# What you will do
Retype, word for word, every line from the one holding "Given: Click the back arrow in header" through the one holding "Expand the user" in the entries below, both included, and only those lines.

# Data
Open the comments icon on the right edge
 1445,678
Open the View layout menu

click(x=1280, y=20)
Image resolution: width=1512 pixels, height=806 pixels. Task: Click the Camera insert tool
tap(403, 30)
* * *
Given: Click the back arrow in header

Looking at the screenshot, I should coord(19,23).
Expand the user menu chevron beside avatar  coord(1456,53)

# Your solution
Given: Click the back arrow in header

Looking at the screenshot, I should coord(19,23).
Expand the user menu chevron beside avatar  coord(1456,53)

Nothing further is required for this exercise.